**Page**.
We can observe that the dimension is 54 and not 55. This is because the minimum spanning tree consists on n-1 edges (links) in order to traverse all the nodes.

We can display the content of shan.mst by using head() as shown in the code chunk below.

head(shan.mst)

     [,1] [,2]      [,3]
[1,]   31   25 229.44658
[2,]   25   10 163.95741
[3,]   10    1 144.02475
[4,]   10    9 157.04230
[5,]    9    8  90.82891
[6,]    8    6 140.01101

The plot method for the MST include a way to show the observation numbers of the nodes in addition to the edge. As before, we plot this together with the township boundaries. We can see how the initial neighbour list is simplified to just one edge connecting each of the nodes, while passing through all the nodes.

plot(shan_sp, border=gray(.5))
plot.mst(shan.mst, 
         coordinates(shan_sp), 
         col="blue", 
         cex.lab=0.7, 
         cex.circles=0.005, 
         add=TRUE)

(Lines of data)
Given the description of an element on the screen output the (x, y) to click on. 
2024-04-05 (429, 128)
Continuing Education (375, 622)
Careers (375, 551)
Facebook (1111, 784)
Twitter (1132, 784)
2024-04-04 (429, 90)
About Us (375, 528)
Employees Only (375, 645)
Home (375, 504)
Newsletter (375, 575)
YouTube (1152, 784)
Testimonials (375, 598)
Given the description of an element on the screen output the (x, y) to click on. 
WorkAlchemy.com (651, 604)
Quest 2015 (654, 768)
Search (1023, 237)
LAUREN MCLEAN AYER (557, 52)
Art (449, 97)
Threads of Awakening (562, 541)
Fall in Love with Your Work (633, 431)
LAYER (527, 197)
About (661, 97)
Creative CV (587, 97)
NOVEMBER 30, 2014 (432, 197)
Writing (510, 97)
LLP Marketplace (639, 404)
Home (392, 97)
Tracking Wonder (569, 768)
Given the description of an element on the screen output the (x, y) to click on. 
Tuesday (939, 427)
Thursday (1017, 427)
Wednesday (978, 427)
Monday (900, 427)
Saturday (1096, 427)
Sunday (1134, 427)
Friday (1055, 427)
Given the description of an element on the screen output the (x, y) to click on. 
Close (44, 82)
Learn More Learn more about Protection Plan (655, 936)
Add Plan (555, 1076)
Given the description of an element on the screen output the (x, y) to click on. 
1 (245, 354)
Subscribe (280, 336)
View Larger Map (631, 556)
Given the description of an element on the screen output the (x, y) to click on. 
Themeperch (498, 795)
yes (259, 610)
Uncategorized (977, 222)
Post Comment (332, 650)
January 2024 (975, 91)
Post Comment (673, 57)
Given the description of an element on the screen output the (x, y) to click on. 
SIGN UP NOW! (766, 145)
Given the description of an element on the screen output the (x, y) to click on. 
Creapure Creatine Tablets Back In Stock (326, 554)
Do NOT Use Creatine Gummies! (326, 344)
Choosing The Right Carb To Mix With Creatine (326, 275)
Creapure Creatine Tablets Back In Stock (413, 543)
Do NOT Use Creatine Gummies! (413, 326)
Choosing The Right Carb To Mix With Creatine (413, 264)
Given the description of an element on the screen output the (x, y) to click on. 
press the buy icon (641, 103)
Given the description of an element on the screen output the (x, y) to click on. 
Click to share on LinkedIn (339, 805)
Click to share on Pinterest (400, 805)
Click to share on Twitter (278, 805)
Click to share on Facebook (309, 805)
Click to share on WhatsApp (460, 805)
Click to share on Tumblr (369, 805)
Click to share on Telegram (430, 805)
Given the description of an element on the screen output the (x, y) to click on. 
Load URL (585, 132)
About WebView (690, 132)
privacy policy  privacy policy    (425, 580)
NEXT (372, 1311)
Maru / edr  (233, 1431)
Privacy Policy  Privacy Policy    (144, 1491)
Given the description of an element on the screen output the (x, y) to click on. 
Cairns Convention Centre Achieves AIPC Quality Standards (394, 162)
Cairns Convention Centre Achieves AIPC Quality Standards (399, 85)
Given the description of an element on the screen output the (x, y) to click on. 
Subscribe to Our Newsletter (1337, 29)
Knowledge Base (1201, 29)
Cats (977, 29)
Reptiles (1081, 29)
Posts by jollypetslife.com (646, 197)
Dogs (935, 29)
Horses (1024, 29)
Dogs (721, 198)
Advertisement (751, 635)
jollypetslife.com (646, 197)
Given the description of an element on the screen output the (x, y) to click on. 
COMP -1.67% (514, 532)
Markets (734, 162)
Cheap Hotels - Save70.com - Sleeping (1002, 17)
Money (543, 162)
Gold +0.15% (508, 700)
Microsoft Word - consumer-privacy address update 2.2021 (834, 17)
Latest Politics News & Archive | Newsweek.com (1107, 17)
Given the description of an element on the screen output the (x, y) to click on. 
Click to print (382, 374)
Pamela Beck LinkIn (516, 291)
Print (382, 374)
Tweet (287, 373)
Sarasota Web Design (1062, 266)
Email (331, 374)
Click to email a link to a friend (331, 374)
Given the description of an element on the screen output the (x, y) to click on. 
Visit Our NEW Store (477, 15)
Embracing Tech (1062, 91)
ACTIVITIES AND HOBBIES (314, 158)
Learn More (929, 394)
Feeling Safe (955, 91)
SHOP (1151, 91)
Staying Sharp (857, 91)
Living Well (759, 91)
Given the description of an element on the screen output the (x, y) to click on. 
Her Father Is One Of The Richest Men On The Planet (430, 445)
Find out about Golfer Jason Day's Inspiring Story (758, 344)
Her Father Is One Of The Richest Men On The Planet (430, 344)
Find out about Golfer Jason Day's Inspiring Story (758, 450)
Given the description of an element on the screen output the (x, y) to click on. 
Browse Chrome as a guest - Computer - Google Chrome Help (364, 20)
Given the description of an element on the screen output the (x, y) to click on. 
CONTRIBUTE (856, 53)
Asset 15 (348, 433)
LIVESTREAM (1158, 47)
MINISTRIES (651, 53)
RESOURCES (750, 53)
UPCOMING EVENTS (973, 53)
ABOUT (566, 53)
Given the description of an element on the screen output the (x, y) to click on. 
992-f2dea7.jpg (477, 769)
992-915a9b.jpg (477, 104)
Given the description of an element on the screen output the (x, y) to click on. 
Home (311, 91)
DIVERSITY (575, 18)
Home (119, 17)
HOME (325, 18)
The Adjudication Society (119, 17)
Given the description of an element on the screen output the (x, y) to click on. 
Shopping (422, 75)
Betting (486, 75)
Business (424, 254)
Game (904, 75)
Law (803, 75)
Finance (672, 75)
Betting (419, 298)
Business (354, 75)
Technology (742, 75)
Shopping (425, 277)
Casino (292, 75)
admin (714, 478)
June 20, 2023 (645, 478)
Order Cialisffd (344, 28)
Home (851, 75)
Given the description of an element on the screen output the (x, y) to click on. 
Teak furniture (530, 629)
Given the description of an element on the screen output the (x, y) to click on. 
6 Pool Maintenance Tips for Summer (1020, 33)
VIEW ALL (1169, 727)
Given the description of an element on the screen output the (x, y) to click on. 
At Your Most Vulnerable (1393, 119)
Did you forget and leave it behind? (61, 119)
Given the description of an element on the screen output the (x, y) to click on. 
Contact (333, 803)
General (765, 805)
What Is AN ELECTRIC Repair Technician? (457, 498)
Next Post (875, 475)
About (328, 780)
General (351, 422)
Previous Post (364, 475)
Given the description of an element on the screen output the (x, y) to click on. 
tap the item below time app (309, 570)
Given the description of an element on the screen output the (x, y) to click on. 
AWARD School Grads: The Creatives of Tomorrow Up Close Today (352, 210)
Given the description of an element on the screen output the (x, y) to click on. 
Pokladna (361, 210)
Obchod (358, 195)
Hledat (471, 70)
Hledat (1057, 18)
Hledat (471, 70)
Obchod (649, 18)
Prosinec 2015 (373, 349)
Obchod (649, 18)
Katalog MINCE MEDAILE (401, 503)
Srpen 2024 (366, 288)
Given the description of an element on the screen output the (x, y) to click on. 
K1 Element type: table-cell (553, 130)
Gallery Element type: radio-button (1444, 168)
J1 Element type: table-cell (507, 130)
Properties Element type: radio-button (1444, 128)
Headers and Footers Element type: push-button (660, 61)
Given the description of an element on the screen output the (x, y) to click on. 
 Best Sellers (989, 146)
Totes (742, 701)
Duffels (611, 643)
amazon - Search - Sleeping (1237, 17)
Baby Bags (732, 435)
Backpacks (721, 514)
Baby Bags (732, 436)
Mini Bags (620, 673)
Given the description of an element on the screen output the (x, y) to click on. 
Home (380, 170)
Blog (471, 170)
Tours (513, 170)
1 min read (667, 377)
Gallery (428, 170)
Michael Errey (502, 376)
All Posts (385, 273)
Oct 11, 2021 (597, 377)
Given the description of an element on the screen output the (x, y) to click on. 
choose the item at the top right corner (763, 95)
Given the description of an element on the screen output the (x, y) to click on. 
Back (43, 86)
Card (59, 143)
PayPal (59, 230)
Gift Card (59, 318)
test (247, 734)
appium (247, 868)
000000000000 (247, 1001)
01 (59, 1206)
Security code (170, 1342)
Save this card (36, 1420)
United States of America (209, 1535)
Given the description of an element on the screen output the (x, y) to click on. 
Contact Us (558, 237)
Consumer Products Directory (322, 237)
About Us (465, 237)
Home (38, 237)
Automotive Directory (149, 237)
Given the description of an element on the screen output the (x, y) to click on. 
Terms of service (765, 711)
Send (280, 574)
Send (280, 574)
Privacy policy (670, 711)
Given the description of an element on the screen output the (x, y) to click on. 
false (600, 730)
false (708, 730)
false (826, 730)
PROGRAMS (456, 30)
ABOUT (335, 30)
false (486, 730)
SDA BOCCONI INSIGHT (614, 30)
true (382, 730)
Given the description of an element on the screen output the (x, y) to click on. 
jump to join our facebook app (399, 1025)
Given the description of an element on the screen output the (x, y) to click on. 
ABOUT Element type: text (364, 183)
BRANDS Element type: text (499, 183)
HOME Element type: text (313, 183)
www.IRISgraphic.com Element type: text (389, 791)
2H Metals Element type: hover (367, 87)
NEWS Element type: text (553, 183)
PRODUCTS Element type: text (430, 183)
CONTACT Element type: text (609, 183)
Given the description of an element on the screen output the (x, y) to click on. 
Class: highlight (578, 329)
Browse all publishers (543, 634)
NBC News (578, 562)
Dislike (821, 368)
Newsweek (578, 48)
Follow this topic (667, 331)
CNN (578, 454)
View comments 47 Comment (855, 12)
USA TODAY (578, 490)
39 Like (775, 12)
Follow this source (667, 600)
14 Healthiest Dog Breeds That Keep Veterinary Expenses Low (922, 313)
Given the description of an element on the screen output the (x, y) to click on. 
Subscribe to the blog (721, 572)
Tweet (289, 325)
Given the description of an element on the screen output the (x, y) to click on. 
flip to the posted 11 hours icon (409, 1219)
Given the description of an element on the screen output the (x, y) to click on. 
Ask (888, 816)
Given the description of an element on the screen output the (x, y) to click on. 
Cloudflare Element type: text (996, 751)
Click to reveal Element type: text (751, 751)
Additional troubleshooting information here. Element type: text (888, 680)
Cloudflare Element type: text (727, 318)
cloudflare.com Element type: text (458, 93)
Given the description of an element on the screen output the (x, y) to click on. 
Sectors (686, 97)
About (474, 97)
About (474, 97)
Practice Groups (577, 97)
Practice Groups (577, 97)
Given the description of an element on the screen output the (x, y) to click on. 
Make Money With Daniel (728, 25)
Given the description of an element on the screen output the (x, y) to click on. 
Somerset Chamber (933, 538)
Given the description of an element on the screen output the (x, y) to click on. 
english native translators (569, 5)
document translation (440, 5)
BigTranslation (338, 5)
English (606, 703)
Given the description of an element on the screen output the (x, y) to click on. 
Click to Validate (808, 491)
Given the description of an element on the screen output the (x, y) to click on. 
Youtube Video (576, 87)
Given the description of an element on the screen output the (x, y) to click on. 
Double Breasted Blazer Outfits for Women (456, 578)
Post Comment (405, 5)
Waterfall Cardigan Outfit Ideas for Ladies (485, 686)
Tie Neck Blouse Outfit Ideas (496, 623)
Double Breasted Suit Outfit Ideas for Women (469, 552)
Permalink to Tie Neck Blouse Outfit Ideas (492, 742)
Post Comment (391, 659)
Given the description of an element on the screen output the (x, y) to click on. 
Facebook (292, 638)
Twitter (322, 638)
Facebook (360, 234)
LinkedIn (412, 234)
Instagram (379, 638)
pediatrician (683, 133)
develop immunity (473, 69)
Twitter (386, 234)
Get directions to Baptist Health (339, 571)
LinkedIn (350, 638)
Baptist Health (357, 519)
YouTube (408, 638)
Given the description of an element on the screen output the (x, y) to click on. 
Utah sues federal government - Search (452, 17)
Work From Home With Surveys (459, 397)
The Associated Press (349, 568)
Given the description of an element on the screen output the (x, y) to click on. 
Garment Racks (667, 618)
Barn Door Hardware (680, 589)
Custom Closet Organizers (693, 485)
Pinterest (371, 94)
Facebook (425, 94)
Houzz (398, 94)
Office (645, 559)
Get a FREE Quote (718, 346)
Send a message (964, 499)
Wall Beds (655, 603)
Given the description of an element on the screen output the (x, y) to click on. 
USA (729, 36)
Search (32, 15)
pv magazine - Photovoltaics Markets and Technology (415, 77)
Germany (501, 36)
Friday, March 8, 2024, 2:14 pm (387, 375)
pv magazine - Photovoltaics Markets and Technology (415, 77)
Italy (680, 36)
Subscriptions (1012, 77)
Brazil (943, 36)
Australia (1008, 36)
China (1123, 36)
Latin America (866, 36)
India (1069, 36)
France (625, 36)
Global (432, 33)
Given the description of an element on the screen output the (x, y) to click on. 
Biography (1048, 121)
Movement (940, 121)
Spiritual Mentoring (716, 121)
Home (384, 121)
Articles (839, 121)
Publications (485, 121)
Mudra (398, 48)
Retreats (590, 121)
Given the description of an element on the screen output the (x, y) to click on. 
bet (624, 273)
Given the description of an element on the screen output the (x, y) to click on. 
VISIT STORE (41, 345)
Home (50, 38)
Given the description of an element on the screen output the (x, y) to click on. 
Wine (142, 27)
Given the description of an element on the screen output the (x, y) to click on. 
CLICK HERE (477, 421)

**What to produce**. In the text on the minimum spanning tree, set down the part starting with "We can observe" and going on through "head(shan.mst)", without changing a word.

**Output for this task**.
We can observe that the dimension is 54 and not 55. This is because the minimum spanning tree consists on n-1 edges (links) in order to traverse all the nodes.

We can display the content of shan.mst by using head() as shown in the code chunk below.

head(shan.mst)